Collection entries:

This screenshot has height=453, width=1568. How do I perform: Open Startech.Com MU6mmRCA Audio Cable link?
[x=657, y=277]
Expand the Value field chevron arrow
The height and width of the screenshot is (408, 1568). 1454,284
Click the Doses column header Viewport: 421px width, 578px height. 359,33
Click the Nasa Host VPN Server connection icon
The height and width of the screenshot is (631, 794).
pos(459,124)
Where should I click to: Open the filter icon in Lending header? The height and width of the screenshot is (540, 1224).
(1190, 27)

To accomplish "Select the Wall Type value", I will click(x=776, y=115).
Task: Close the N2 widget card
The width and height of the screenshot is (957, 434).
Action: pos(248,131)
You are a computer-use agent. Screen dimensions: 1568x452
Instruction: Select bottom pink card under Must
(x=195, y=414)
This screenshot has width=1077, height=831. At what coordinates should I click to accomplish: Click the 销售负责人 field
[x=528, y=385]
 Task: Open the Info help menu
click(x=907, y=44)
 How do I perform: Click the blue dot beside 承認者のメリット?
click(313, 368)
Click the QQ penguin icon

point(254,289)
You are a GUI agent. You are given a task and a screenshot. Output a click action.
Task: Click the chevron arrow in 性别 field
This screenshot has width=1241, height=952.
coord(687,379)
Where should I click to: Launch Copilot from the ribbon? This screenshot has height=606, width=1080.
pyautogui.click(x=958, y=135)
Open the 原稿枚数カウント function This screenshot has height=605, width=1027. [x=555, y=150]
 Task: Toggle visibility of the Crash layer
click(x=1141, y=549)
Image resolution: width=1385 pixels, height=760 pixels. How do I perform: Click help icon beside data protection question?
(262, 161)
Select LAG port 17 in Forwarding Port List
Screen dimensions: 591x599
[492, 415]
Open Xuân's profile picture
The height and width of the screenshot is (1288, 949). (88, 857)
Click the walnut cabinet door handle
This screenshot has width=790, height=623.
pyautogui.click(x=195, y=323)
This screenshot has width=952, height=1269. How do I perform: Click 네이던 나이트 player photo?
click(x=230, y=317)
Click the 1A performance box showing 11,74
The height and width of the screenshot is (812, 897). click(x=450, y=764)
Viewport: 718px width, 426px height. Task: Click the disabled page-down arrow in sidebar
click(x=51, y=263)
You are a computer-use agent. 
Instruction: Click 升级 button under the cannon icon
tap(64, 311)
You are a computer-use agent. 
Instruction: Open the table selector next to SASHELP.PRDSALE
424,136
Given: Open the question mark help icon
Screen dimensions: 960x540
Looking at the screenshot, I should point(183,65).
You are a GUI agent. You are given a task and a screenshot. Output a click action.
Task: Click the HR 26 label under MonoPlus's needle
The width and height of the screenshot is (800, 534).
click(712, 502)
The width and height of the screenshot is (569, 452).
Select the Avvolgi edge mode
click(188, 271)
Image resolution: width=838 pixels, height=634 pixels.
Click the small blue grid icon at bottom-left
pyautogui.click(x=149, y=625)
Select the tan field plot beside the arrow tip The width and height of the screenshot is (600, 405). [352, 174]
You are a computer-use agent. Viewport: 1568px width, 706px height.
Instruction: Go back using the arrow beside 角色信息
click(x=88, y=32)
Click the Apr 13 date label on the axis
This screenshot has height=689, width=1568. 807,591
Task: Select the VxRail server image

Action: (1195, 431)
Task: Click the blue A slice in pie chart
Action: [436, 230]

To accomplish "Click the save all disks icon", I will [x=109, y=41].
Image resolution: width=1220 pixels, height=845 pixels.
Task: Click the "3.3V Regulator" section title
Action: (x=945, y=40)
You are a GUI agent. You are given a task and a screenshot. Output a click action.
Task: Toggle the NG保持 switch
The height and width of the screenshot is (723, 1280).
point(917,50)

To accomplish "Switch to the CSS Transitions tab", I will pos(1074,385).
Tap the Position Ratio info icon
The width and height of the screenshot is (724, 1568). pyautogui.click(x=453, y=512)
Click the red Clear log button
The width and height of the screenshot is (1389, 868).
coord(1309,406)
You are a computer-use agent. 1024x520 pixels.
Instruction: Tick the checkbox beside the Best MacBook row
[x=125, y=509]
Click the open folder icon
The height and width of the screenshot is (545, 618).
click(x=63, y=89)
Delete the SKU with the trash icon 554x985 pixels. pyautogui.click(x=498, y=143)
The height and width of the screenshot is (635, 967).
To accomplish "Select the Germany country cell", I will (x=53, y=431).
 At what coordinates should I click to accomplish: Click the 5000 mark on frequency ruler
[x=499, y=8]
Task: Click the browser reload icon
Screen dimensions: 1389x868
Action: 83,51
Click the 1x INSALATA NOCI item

» **Directions**
Could you transcribe the records in full, exactly?

» **Solution to this task**
This screenshot has height=453, width=1568. How do I perform: Open Startech.Com MU6mmRCA Audio Cable link?
[x=657, y=277]
Expand the Value field chevron arrow
The height and width of the screenshot is (408, 1568). 1454,284
Click the Doses column header Viewport: 421px width, 578px height. 359,33
Click the Nasa Host VPN Server connection icon
The height and width of the screenshot is (631, 794).
pos(459,124)
Where should I click to: Open the filter icon in Lending header? The height and width of the screenshot is (540, 1224).
(1190, 27)

To accomplish "Select the Wall Type value", I will click(x=776, y=115).
Task: Close the N2 widget card
The width and height of the screenshot is (957, 434).
Action: pos(248,131)
You are a computer-use agent. Screen dimensions: 1568x452
Instruction: Select bottom pink card under Must
(x=195, y=414)
This screenshot has width=1077, height=831. At what coordinates should I click to accomplish: Click the 销售负责人 field
[x=528, y=385]
 Task: Open the Info help menu
click(x=907, y=44)
 How do I perform: Click the blue dot beside 承認者のメリット?
click(313, 368)
Click the QQ penguin icon

point(254,289)
You are a GUI agent. You are given a task and a screenshot. Output a click action.
Task: Click the chevron arrow in 性别 field
This screenshot has width=1241, height=952.
coord(687,379)
Where should I click to: Launch Copilot from the ribbon? This screenshot has height=606, width=1080.
pyautogui.click(x=958, y=135)
Open the 原稿枚数カウント function This screenshot has height=605, width=1027. [x=555, y=150]
 Task: Toggle visibility of the Crash layer
click(x=1141, y=549)
Image resolution: width=1385 pixels, height=760 pixels. How do I perform: Click help icon beside data protection question?
(262, 161)
Select LAG port 17 in Forwarding Port List
Screen dimensions: 591x599
[492, 415]
Open Xuân's profile picture
The height and width of the screenshot is (1288, 949). (88, 857)
Click the walnut cabinet door handle
This screenshot has width=790, height=623.
pyautogui.click(x=195, y=323)
This screenshot has width=952, height=1269. How do I perform: Click 네이던 나이트 player photo?
click(x=230, y=317)
Click the 1A performance box showing 11,74
The height and width of the screenshot is (812, 897). click(x=450, y=764)
Viewport: 718px width, 426px height. Task: Click the disabled page-down arrow in sidebar
click(x=51, y=263)
You are a computer-use agent. 
Instruction: Click 升级 button under the cannon icon
tap(64, 311)
You are a computer-use agent. 
Instruction: Open the table selector next to SASHELP.PRDSALE
424,136
Given: Open the question mark help icon
Screen dimensions: 960x540
Looking at the screenshot, I should point(183,65).
You are a GUI agent. You are given a task and a screenshot. Output a click action.
Task: Click the HR 26 label under MonoPlus's needle
The width and height of the screenshot is (800, 534).
click(712, 502)
The width and height of the screenshot is (569, 452).
Select the Avvolgi edge mode
click(188, 271)
Image resolution: width=838 pixels, height=634 pixels.
Click the small blue grid icon at bottom-left
pyautogui.click(x=149, y=625)
Select the tan field plot beside the arrow tip The width and height of the screenshot is (600, 405). [352, 174]
You are a computer-use agent. Viewport: 1568px width, 706px height.
Instruction: Go back using the arrow beside 角色信息
click(x=88, y=32)
Click the Apr 13 date label on the axis
This screenshot has height=689, width=1568. 807,591
Task: Select the VxRail server image

Action: (1195, 431)
Task: Click the blue A slice in pie chart
Action: [436, 230]

To accomplish "Click the save all disks icon", I will [x=109, y=41].
Image resolution: width=1220 pixels, height=845 pixels.
Task: Click the "3.3V Regulator" section title
Action: (x=945, y=40)
You are a GUI agent. You are given a task and a screenshot. Output a click action.
Task: Toggle the NG保持 switch
The height and width of the screenshot is (723, 1280).
point(917,50)

To accomplish "Switch to the CSS Transitions tab", I will pos(1074,385).
Tap the Position Ratio info icon
The width and height of the screenshot is (724, 1568). pyautogui.click(x=453, y=512)
Click the red Clear log button
The width and height of the screenshot is (1389, 868).
coord(1309,406)
You are a computer-use agent. 1024x520 pixels.
Instruction: Tick the checkbox beside the Best MacBook row
[x=125, y=509]
Click the open folder icon
The height and width of the screenshot is (545, 618).
click(x=63, y=89)
Delete the SKU with the trash icon 554x985 pixels. pyautogui.click(x=498, y=143)
The height and width of the screenshot is (635, 967).
To accomplish "Select the Germany country cell", I will (x=53, y=431).
 At what coordinates should I click to accomplish: Click the 5000 mark on frequency ruler
[x=499, y=8]
Task: Click the browser reload icon
Screen dimensions: 1389x868
Action: 83,51
Click the 1x INSALATA NOCI item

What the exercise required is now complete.